■ **Given task**:
Find each line in the entries below that contains the word "icon", and copy those lines out in full.

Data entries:
-------------------------

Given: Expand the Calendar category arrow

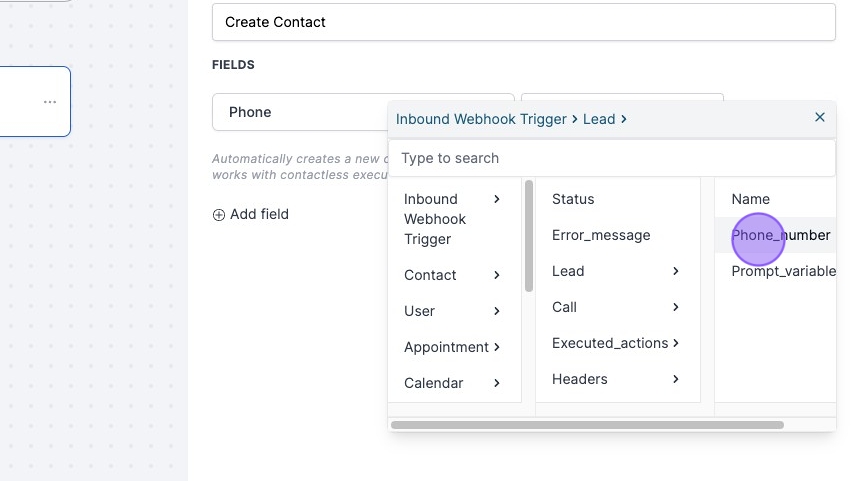Looking at the screenshot, I should (497, 383).
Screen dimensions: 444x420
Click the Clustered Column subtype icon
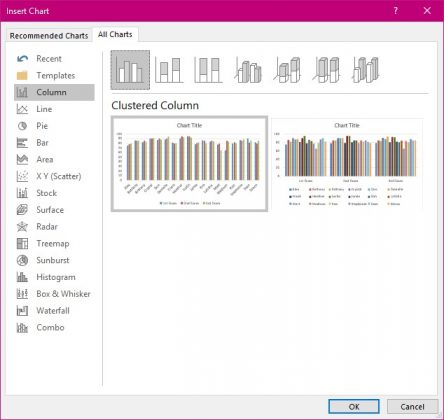click(130, 70)
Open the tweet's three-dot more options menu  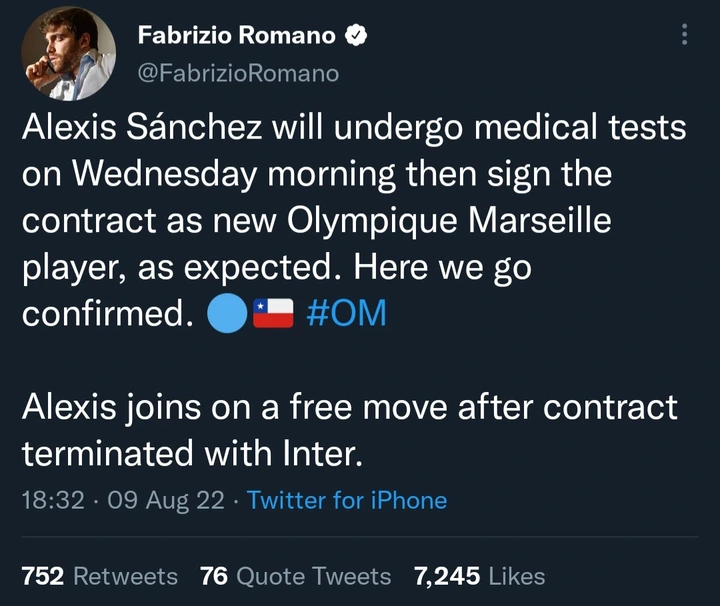pos(684,35)
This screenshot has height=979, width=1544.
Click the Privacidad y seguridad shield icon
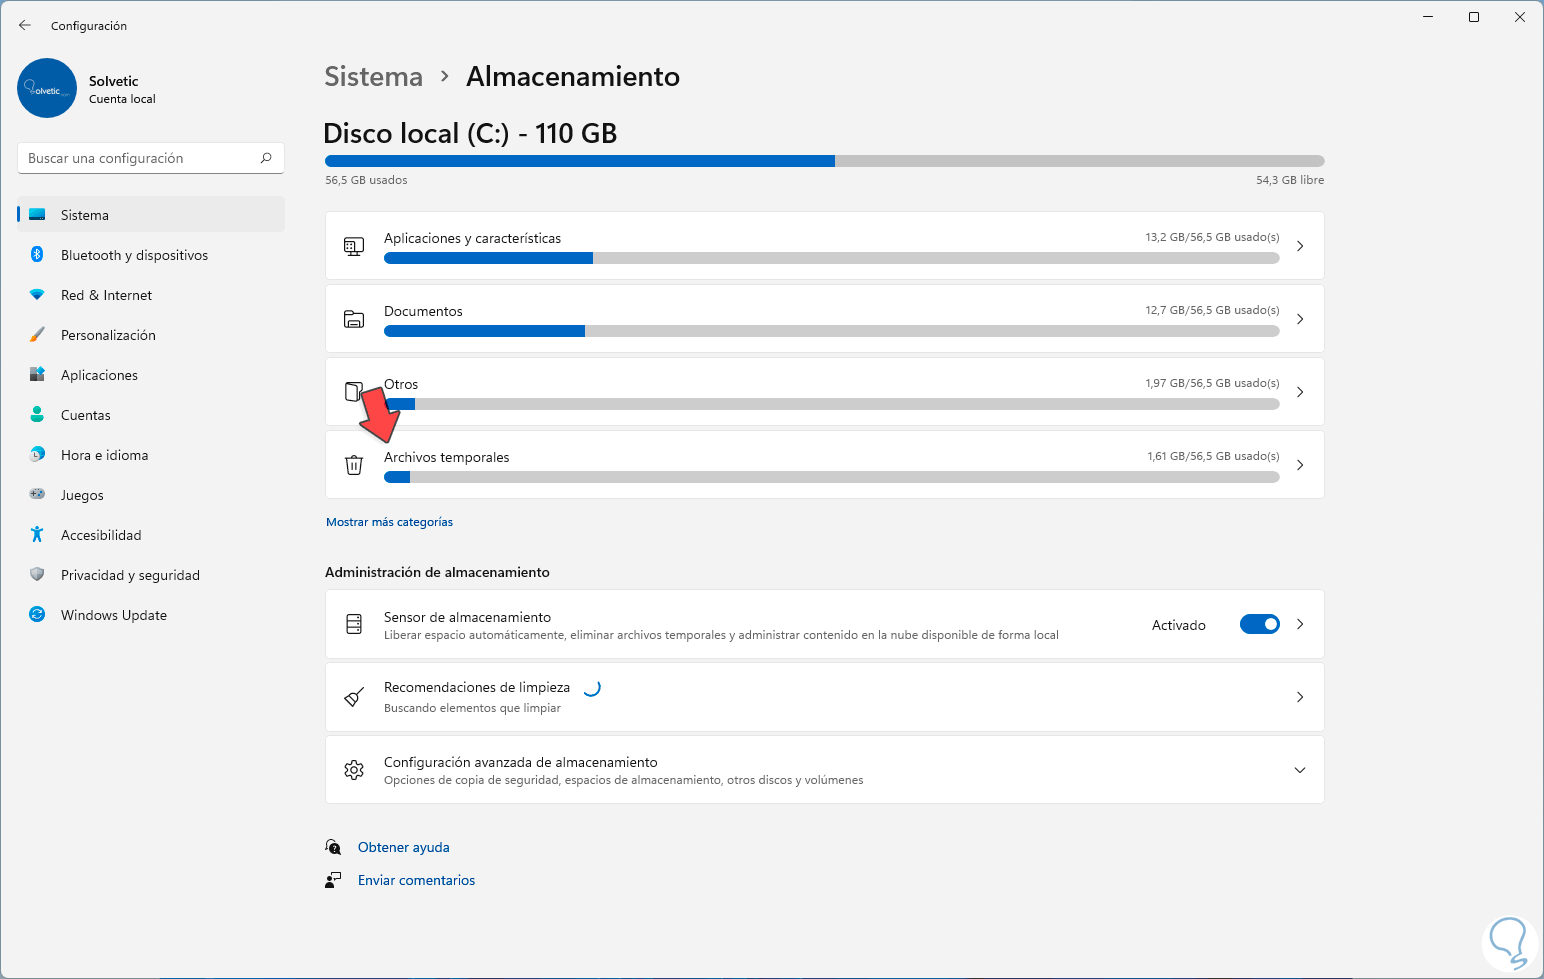tap(37, 575)
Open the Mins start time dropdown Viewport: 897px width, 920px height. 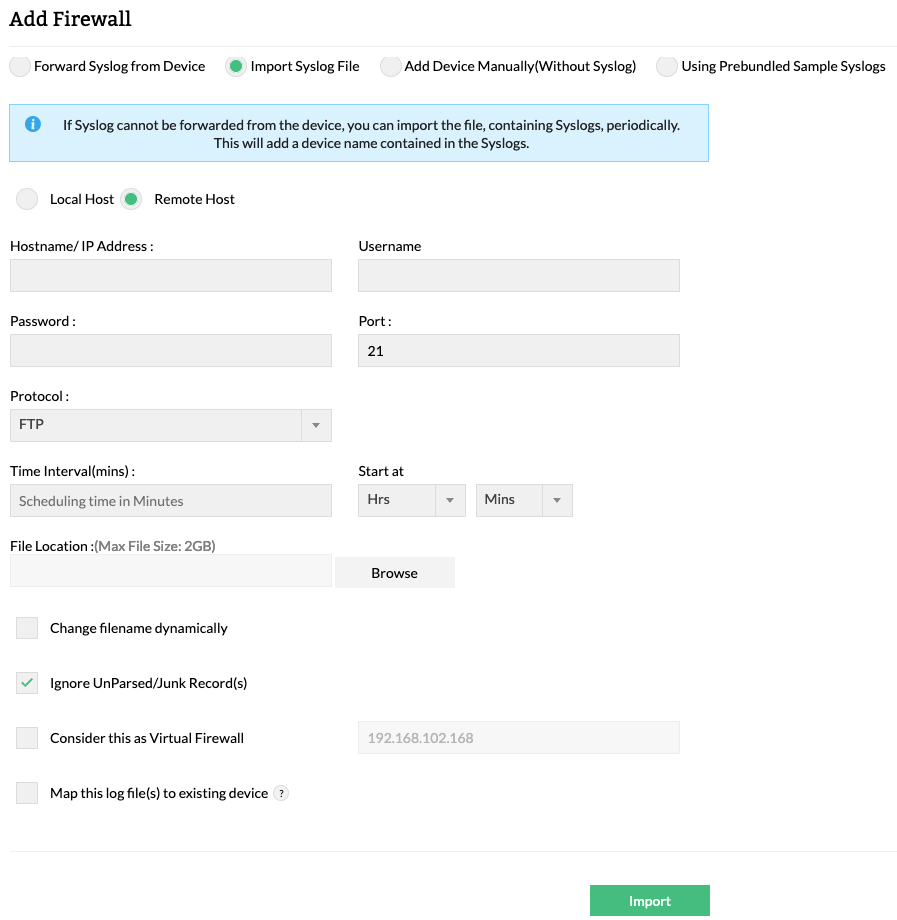(524, 500)
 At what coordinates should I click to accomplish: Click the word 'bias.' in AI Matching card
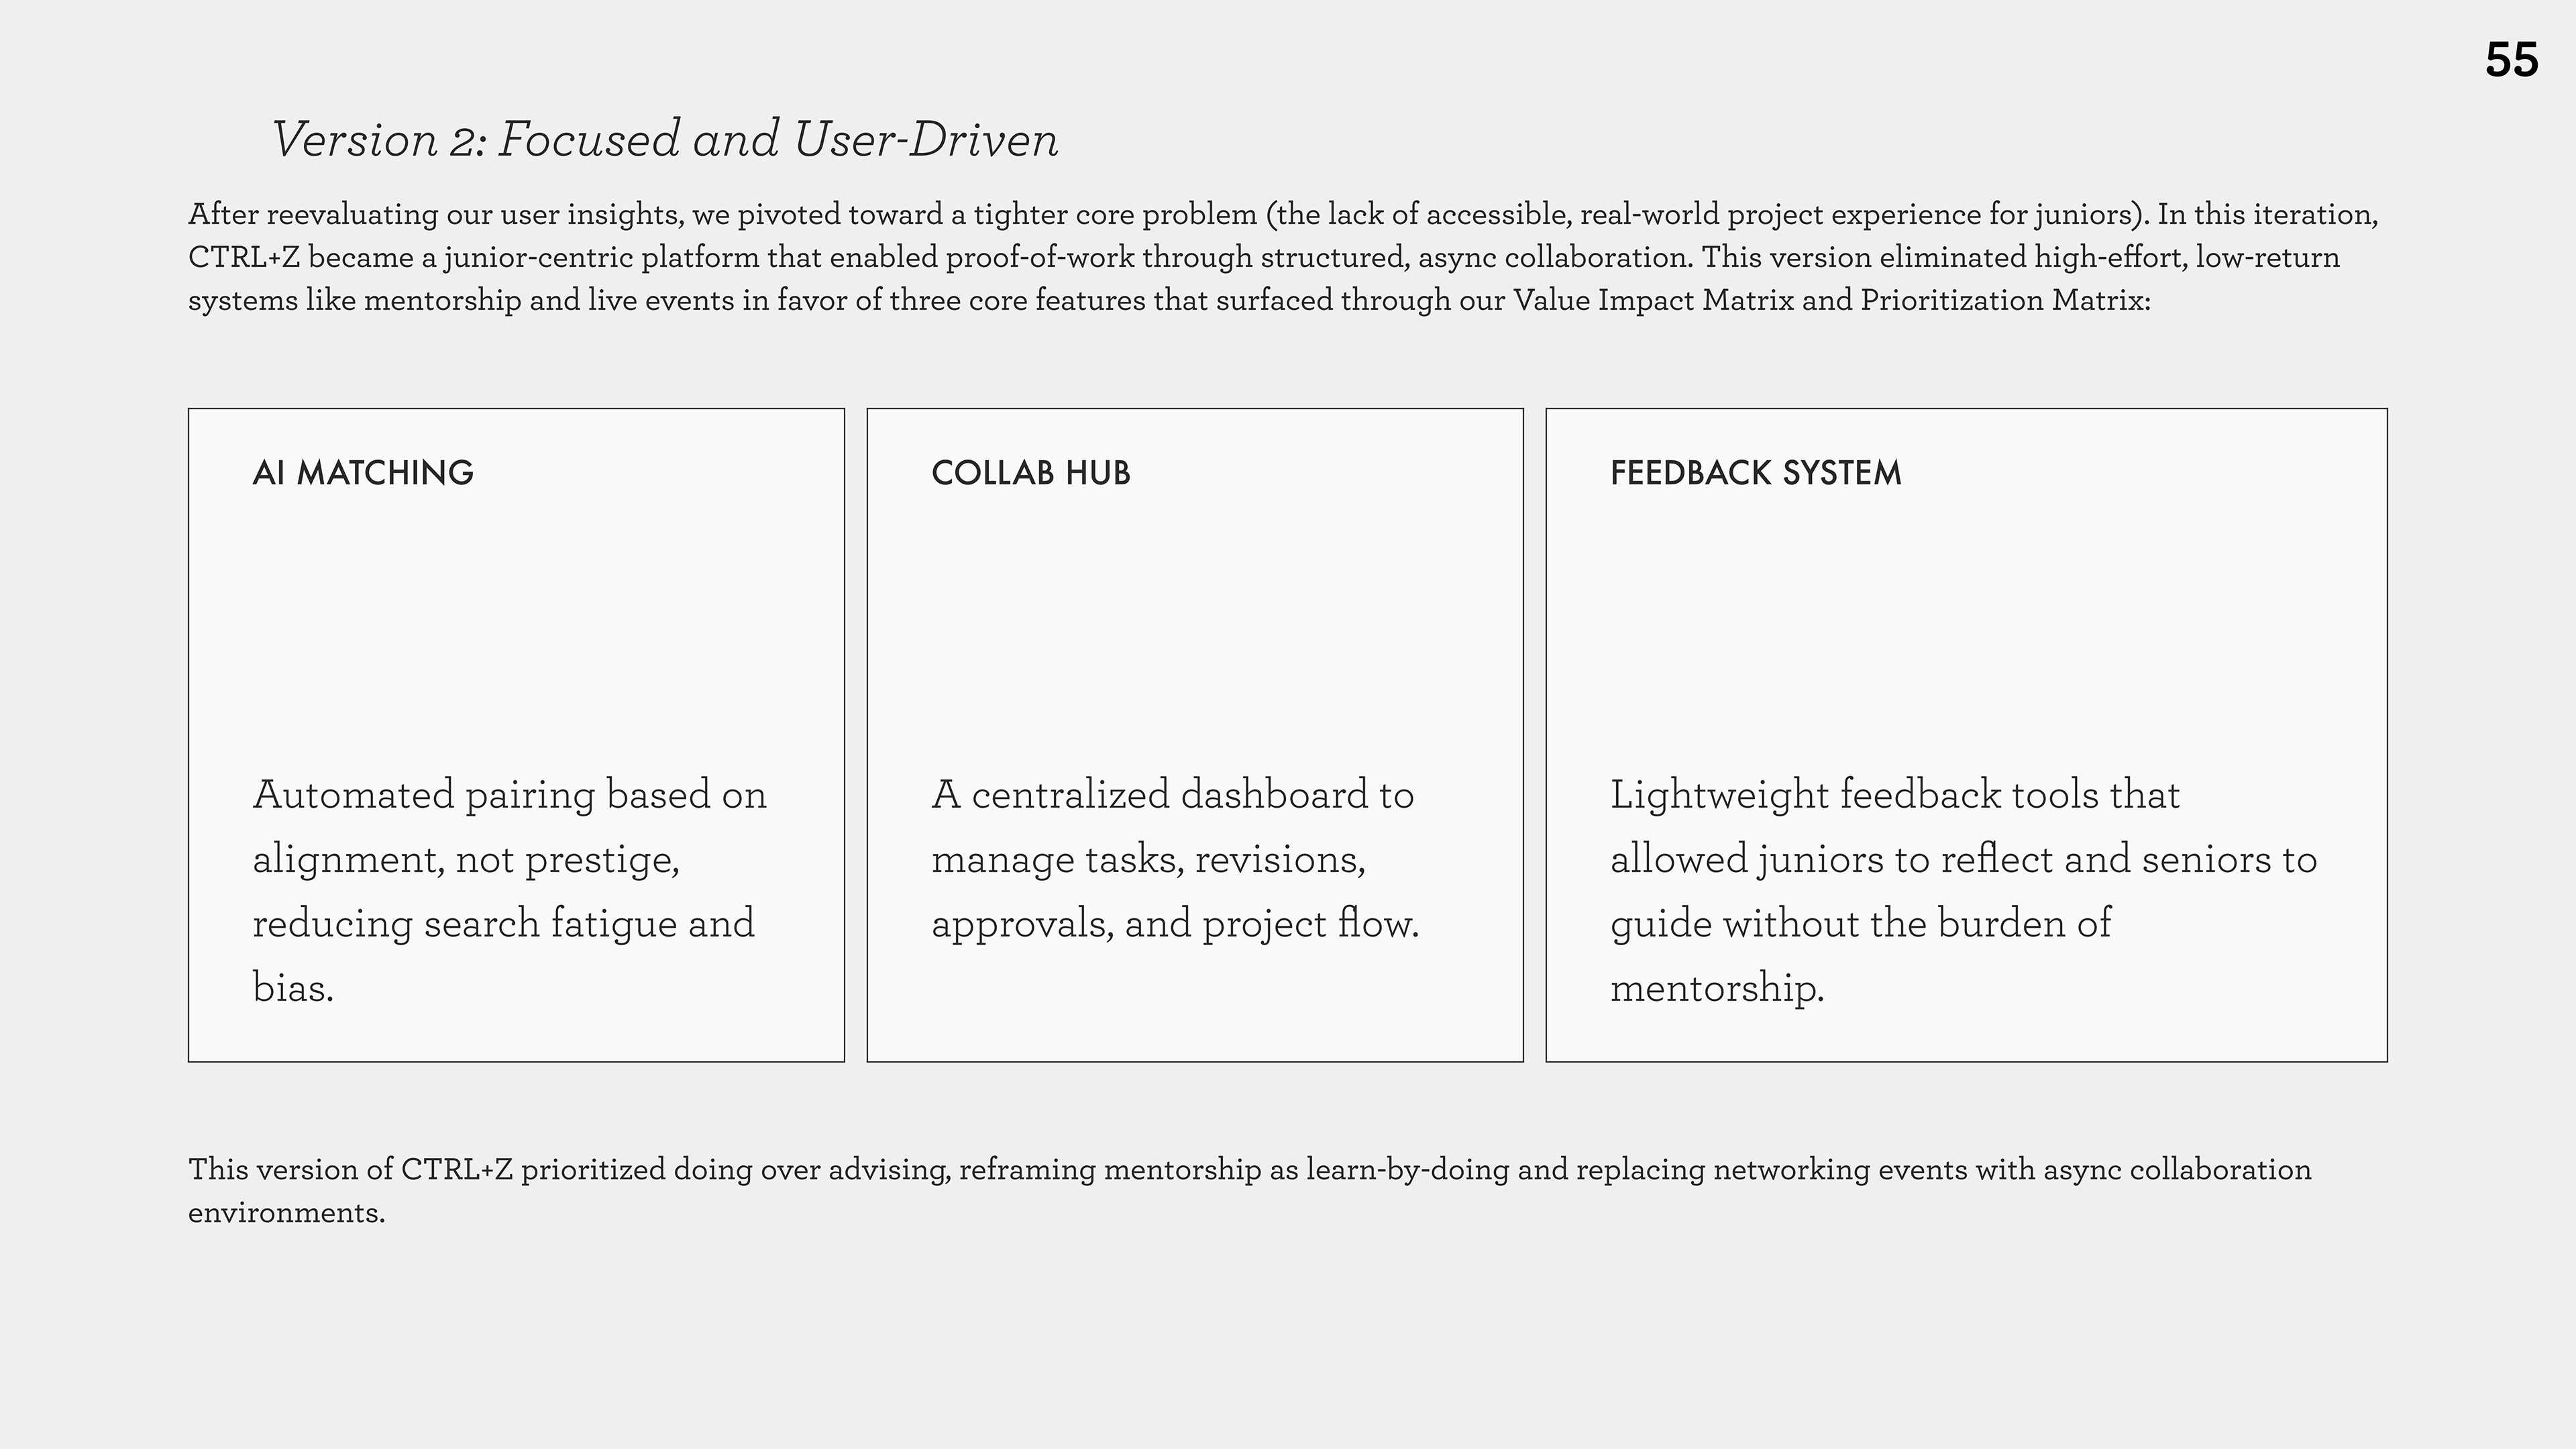pyautogui.click(x=293, y=988)
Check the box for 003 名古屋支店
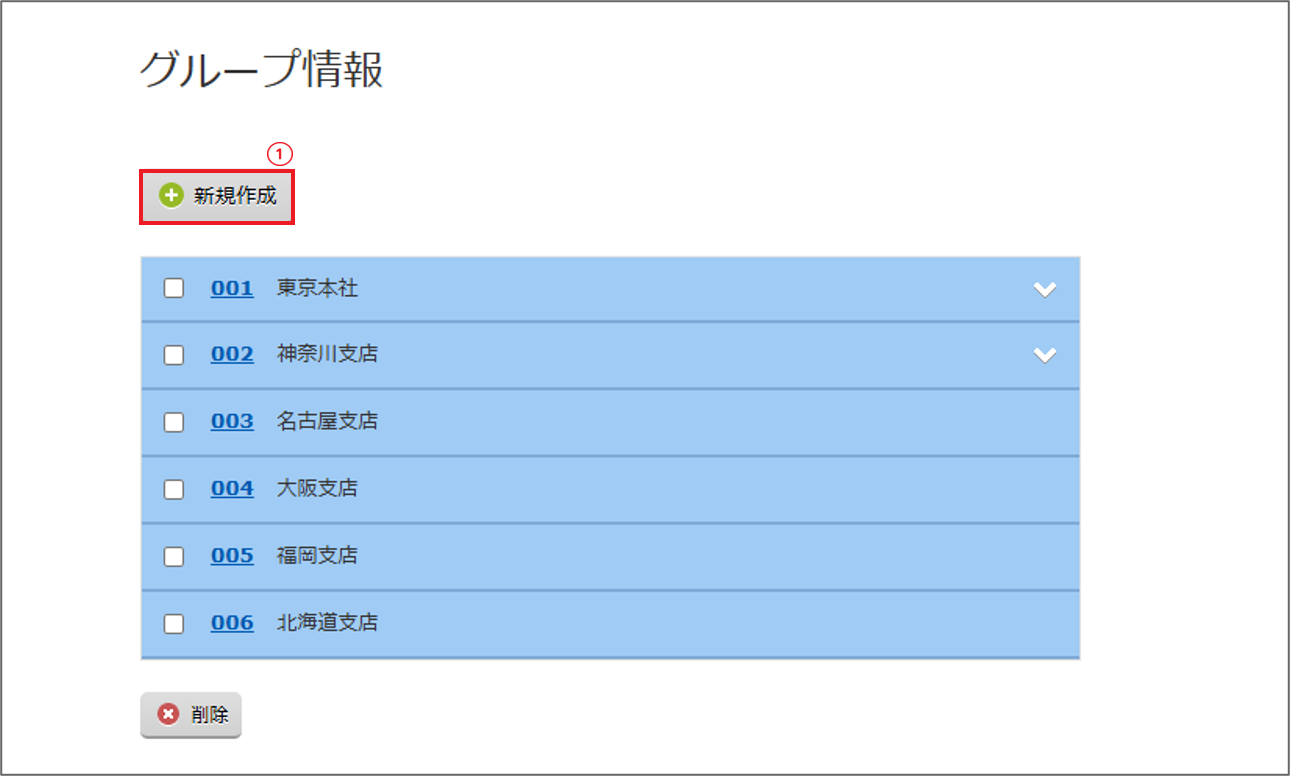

-------------------------

■ **Solution to this exercise**:
Click the Clustered Column subtype icon
Click the Privacidad y seguridad shield icon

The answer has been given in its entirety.